(Saved entries)
----------

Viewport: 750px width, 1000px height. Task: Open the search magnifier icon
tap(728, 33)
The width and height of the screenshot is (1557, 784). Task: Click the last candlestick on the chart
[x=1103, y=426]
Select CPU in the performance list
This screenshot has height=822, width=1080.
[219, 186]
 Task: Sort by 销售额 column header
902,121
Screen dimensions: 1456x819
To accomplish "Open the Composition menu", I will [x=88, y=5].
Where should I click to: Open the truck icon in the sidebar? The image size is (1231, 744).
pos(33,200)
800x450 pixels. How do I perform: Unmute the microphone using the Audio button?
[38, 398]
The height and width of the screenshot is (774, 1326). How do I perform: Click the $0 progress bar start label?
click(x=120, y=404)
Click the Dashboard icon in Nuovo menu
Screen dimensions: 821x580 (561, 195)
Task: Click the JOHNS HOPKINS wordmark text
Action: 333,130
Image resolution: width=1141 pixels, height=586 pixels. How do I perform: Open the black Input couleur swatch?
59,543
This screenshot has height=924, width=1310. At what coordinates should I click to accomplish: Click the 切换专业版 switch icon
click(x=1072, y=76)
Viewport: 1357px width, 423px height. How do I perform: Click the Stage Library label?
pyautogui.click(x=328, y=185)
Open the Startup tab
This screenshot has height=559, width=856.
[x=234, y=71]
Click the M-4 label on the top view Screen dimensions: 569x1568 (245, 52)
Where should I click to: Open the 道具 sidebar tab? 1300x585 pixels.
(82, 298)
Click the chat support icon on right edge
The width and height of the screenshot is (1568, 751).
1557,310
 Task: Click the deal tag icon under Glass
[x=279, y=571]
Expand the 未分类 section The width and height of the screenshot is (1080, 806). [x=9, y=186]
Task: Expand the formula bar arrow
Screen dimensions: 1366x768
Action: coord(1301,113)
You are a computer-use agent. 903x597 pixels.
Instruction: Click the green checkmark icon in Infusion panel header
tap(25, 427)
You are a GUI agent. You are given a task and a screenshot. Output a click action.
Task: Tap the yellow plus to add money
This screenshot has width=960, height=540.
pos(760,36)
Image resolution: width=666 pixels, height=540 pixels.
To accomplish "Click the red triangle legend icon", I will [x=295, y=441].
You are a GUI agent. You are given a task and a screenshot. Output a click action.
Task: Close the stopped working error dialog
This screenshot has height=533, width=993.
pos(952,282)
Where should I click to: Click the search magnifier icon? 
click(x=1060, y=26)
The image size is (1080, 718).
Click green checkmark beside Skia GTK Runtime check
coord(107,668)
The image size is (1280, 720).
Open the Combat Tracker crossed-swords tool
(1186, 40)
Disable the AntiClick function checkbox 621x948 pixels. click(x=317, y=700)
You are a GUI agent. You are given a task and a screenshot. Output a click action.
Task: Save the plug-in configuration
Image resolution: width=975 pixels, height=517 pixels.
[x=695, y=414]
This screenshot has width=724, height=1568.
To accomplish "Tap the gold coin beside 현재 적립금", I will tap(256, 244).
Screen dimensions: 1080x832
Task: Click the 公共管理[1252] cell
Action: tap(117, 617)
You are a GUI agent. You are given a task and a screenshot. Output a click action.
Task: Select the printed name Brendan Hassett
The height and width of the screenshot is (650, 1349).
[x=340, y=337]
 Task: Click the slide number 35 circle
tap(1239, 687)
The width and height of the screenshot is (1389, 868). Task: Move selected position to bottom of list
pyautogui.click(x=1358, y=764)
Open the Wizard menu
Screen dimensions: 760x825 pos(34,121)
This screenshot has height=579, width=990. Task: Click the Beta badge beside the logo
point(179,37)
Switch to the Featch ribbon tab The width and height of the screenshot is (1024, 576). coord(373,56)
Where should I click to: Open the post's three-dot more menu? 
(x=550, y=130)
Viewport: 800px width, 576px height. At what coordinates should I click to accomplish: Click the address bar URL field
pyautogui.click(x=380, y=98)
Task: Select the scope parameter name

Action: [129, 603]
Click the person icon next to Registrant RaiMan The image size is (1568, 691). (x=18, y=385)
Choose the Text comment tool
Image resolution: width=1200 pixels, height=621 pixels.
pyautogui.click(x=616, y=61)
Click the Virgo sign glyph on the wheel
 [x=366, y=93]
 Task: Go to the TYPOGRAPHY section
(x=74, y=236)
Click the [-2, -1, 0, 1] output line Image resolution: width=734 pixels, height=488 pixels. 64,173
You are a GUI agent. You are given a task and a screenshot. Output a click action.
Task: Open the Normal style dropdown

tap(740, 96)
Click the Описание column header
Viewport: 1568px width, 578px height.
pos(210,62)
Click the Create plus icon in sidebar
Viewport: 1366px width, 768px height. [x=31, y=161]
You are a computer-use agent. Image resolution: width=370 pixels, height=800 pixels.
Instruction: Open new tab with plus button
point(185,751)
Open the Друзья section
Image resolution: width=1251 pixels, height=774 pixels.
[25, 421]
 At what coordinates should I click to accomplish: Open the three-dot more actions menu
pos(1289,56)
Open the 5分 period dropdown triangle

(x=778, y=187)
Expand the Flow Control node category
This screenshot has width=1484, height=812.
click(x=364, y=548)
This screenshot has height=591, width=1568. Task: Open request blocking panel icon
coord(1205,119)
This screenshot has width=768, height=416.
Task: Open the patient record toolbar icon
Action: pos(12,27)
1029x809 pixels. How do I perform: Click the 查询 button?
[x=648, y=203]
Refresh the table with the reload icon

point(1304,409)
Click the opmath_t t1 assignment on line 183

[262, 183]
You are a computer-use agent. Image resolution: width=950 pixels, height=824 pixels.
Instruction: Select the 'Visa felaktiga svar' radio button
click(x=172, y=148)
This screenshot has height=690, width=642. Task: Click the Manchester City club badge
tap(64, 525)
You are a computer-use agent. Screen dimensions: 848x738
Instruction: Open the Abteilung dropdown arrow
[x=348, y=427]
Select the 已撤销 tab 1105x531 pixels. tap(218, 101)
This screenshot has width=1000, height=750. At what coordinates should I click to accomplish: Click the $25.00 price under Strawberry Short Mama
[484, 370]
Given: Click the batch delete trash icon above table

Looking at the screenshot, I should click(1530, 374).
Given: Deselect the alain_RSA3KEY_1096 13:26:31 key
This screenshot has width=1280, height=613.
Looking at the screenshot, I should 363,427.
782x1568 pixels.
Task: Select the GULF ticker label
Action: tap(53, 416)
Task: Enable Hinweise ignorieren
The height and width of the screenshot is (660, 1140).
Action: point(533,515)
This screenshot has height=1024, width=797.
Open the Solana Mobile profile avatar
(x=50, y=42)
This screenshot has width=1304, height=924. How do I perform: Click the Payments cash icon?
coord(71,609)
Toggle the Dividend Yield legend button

----------

Could you reproduce every record exactly as written?

Viewport: 750px width, 1000px height. Task: Open the search magnifier icon
tap(728, 33)
The width and height of the screenshot is (1557, 784). Task: Click the last candlestick on the chart
[x=1103, y=426]
Select CPU in the performance list
This screenshot has height=822, width=1080.
[219, 186]
 Task: Sort by 销售额 column header
902,121
Screen dimensions: 1456x819
To accomplish "Open the Composition menu", I will [x=88, y=5].
Where should I click to: Open the truck icon in the sidebar? The image size is (1231, 744).
pos(33,200)
800x450 pixels. How do I perform: Unmute the microphone using the Audio button?
[38, 398]
The height and width of the screenshot is (774, 1326). How do I perform: Click the $0 progress bar start label?
click(x=120, y=404)
Click the Dashboard icon in Nuovo menu
Screen dimensions: 821x580 (561, 195)
Task: Click the JOHNS HOPKINS wordmark text
Action: 333,130
Image resolution: width=1141 pixels, height=586 pixels. How do I perform: Open the black Input couleur swatch?
59,543
This screenshot has height=924, width=1310. At what coordinates should I click to accomplish: Click the 切换专业版 switch icon
click(x=1072, y=76)
Viewport: 1357px width, 423px height. How do I perform: Click the Stage Library label?
pyautogui.click(x=328, y=185)
Open the Startup tab
This screenshot has height=559, width=856.
[x=234, y=71]
Click the M-4 label on the top view Screen dimensions: 569x1568 (245, 52)
Where should I click to: Open the 道具 sidebar tab? 1300x585 pixels.
(82, 298)
Click the chat support icon on right edge
The width and height of the screenshot is (1568, 751).
1557,310
 Task: Click the deal tag icon under Glass
[x=279, y=571]
Expand the 未分类 section The width and height of the screenshot is (1080, 806). [x=9, y=186]
Task: Expand the formula bar arrow
Screen dimensions: 1366x768
Action: coord(1301,113)
You are a computer-use agent. 903x597 pixels.
Instruction: Click the green checkmark icon in Infusion panel header
tap(25, 427)
You are a GUI agent. You are given a task and a screenshot. Output a click action.
Task: Tap the yellow plus to add money
This screenshot has width=960, height=540.
pos(760,36)
Image resolution: width=666 pixels, height=540 pixels.
To accomplish "Click the red triangle legend icon", I will [x=295, y=441].
You are a GUI agent. You are given a task and a screenshot. Output a click action.
Task: Close the stopped working error dialog
This screenshot has height=533, width=993.
pos(952,282)
Where should I click to: Click the search magnifier icon? 
click(x=1060, y=26)
The image size is (1080, 718).
Click green checkmark beside Skia GTK Runtime check
coord(107,668)
The image size is (1280, 720).
Open the Combat Tracker crossed-swords tool
(1186, 40)
Disable the AntiClick function checkbox 621x948 pixels. click(x=317, y=700)
You are a GUI agent. You are given a task and a screenshot. Output a click action.
Task: Save the plug-in configuration
Image resolution: width=975 pixels, height=517 pixels.
[x=695, y=414]
This screenshot has width=724, height=1568.
To accomplish "Tap the gold coin beside 현재 적립금", I will tap(256, 244).
Screen dimensions: 1080x832
Task: Click the 公共管理[1252] cell
Action: tap(117, 617)
You are a GUI agent. You are given a task and a screenshot. Output a click action.
Task: Select the printed name Brendan Hassett
The height and width of the screenshot is (650, 1349).
[x=340, y=337]
 Task: Click the slide number 35 circle
tap(1239, 687)
The width and height of the screenshot is (1389, 868). Task: Move selected position to bottom of list
pyautogui.click(x=1358, y=764)
Open the Wizard menu
Screen dimensions: 760x825 pos(34,121)
This screenshot has height=579, width=990. Task: Click the Beta badge beside the logo
point(179,37)
Switch to the Featch ribbon tab The width and height of the screenshot is (1024, 576). coord(373,56)
Where should I click to: Open the post's three-dot more menu? 
(x=550, y=130)
Viewport: 800px width, 576px height. At what coordinates should I click to accomplish: Click the address bar URL field
pyautogui.click(x=380, y=98)
Task: Select the scope parameter name

Action: [129, 603]
Click the person icon next to Registrant RaiMan The image size is (1568, 691). (x=18, y=385)
Choose the Text comment tool
Image resolution: width=1200 pixels, height=621 pixels.
pyautogui.click(x=616, y=61)
Click the Virgo sign glyph on the wheel
 [x=366, y=93]
 Task: Go to the TYPOGRAPHY section
(x=74, y=236)
Click the [-2, -1, 0, 1] output line Image resolution: width=734 pixels, height=488 pixels. 64,173
You are a GUI agent. You are given a task and a screenshot. Output a click action.
Task: Open the Normal style dropdown

tap(740, 96)
Click the Описание column header
Viewport: 1568px width, 578px height.
pos(210,62)
Click the Create plus icon in sidebar
Viewport: 1366px width, 768px height. [x=31, y=161]
You are a computer-use agent. Image resolution: width=370 pixels, height=800 pixels.
Instruction: Open new tab with plus button
point(185,751)
Open the Друзья section
Image resolution: width=1251 pixels, height=774 pixels.
[25, 421]
 At what coordinates should I click to accomplish: Open the three-dot more actions menu
pos(1289,56)
Open the 5分 period dropdown triangle

(x=778, y=187)
Expand the Flow Control node category
This screenshot has width=1484, height=812.
click(x=364, y=548)
This screenshot has height=591, width=1568. Task: Open request blocking panel icon
coord(1205,119)
This screenshot has width=768, height=416.
Task: Open the patient record toolbar icon
Action: pos(12,27)
1029x809 pixels. How do I perform: Click the 查询 button?
[x=648, y=203]
Refresh the table with the reload icon

point(1304,409)
Click the opmath_t t1 assignment on line 183

[262, 183]
You are a computer-use agent. Image resolution: width=950 pixels, height=824 pixels.
Instruction: Select the 'Visa felaktiga svar' radio button
click(x=172, y=148)
This screenshot has height=690, width=642. Task: Click the Manchester City club badge
tap(64, 525)
You are a computer-use agent. Screen dimensions: 848x738
Instruction: Open the Abteilung dropdown arrow
[x=348, y=427]
Select the 已撤销 tab 1105x531 pixels. tap(218, 101)
This screenshot has width=1000, height=750. At what coordinates should I click to accomplish: Click the $25.00 price under Strawberry Short Mama
[484, 370]
Given: Click the batch delete trash icon above table

Looking at the screenshot, I should click(1530, 374).
Given: Deselect the alain_RSA3KEY_1096 13:26:31 key
This screenshot has width=1280, height=613.
Looking at the screenshot, I should 363,427.
782x1568 pixels.
Task: Select the GULF ticker label
Action: tap(53, 416)
Task: Enable Hinweise ignorieren
The height and width of the screenshot is (660, 1140).
Action: point(533,515)
This screenshot has height=1024, width=797.
Open the Solana Mobile profile avatar
(x=50, y=42)
This screenshot has width=1304, height=924. How do I perform: Click the Payments cash icon?
coord(71,609)
Toggle the Dividend Yield legend button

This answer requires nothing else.